本文抜粋
——

物流施設で商品の入出荷を担う働き手の不足が深刻だ。窮状を打開しようとスタートアップ企業がロボットなど新技術を開発、現場で試験的に採用されている。菅新政権がデジタル化重視の姿勢を打ち出した流れに乗り、物流施設は「物流テック」活躍の場として存在価値を高めそうだ。文=ロジビズ・オンライン編集長/藤原秀行(『経済界』2020年12月号月号より加筆・転載)
目次 非表示
物流テックが存在感を高める背景
物流施設の開発ラッシュが続いている。米不動産サービス大手ジョーンズラングラサール(JLL)日本法人の調査によると、今年4~6月に東京圏(東京、神奈川、埼玉、千葉と茨城の一部)で新たに完成した大型物流施設の総延べ床面積は38万9千平方メートルで、実に東京ドームの約8・3個分だ。

——

提供データ
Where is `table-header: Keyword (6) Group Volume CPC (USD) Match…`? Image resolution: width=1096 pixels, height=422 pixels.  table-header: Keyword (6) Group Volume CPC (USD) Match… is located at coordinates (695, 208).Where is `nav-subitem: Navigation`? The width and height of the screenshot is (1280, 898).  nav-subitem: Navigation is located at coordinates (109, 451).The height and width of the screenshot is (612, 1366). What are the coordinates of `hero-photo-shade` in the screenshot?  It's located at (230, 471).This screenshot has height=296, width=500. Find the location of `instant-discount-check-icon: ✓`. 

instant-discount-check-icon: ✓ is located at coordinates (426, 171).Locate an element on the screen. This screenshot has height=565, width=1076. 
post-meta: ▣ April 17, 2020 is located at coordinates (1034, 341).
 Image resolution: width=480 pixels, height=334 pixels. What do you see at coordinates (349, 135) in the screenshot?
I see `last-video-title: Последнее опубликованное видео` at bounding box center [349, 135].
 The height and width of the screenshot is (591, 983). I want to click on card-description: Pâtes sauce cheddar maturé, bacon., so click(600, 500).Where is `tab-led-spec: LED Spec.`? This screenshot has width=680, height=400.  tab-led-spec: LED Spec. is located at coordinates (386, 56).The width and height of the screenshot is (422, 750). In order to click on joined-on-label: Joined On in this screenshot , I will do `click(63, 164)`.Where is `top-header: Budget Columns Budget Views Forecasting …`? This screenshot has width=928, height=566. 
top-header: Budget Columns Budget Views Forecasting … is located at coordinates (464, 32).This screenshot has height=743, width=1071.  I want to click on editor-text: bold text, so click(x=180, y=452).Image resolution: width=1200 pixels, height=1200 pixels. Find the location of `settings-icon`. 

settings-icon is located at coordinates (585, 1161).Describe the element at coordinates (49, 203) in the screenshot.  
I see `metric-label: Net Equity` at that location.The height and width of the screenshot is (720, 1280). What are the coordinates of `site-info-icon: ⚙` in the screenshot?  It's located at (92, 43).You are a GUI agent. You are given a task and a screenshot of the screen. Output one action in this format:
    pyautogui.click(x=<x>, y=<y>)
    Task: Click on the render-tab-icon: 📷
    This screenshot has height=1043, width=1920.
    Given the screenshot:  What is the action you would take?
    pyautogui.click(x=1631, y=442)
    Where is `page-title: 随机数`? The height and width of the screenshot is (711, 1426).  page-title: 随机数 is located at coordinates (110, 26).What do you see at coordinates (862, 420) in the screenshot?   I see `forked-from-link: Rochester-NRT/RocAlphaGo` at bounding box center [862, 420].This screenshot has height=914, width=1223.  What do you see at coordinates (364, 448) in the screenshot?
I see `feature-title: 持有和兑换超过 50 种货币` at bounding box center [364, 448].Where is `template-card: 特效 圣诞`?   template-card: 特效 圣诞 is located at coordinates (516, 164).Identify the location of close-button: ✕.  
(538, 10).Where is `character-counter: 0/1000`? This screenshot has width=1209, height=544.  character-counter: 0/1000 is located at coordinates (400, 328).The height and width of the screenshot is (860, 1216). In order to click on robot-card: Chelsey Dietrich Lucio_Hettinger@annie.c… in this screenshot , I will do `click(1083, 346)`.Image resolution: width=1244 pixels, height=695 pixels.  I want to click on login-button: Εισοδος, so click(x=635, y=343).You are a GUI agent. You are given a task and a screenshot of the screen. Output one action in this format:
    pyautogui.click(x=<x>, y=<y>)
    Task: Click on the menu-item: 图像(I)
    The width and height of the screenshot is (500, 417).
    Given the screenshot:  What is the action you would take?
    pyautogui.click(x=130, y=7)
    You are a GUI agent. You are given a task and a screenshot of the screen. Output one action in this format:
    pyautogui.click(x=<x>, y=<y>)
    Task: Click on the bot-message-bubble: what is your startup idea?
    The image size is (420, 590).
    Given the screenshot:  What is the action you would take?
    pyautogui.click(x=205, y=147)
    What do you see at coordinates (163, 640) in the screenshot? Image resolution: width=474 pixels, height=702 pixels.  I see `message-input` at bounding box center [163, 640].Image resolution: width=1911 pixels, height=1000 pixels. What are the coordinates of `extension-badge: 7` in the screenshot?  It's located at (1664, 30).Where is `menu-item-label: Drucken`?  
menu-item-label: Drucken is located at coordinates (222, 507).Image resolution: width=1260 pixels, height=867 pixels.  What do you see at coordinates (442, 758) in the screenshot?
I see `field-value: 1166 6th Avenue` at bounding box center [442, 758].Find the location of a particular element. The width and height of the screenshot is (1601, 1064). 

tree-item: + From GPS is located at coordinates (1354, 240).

——

取り組む課題
(1) 本文抜粋について、次の問いに答えてください。
(a) 物流施設で深刻になっているとされるのは何の不足ですか。
(b) 窮状を打開するためにロボットなどの新技術を開発しているのは、どのような企業ですか。
(c) JLL日本法人の調査では、今年4~6月に東京圏で新たに完成した大型物流施設の総延べ床面積はいくらですか。
(2) 本文抜粋の「物流施設で商品の入出荷を担う」から「12月号月号より加筆・転載)」までを、一字も変えずにすべて書き写してください。
提供データは本文抜粋の内容とは関係がありません。

解答例
(1)
(a) 物流施設で商品の入出荷を担う働き手の不足
(b) スタートアップ企業
(c) 38万9千平方メートル(東京ドームの約8・3個分)

(2)
物流施設で商品の入出荷を担う働き手の不足が深刻だ。窮状を打開しようとスタートアップ企業がロボットなど新技術を開発、現場で試験的に採用されている。菅新政権がデジタル化重視の姿勢を打ち出した流れに乗り、物流施設は「物流テック」活躍の場として存在価値を高めそうだ。文=ロジビズ・オンライン編集長/藤原秀行(『経済界』2020年12月号月号より加筆・転載)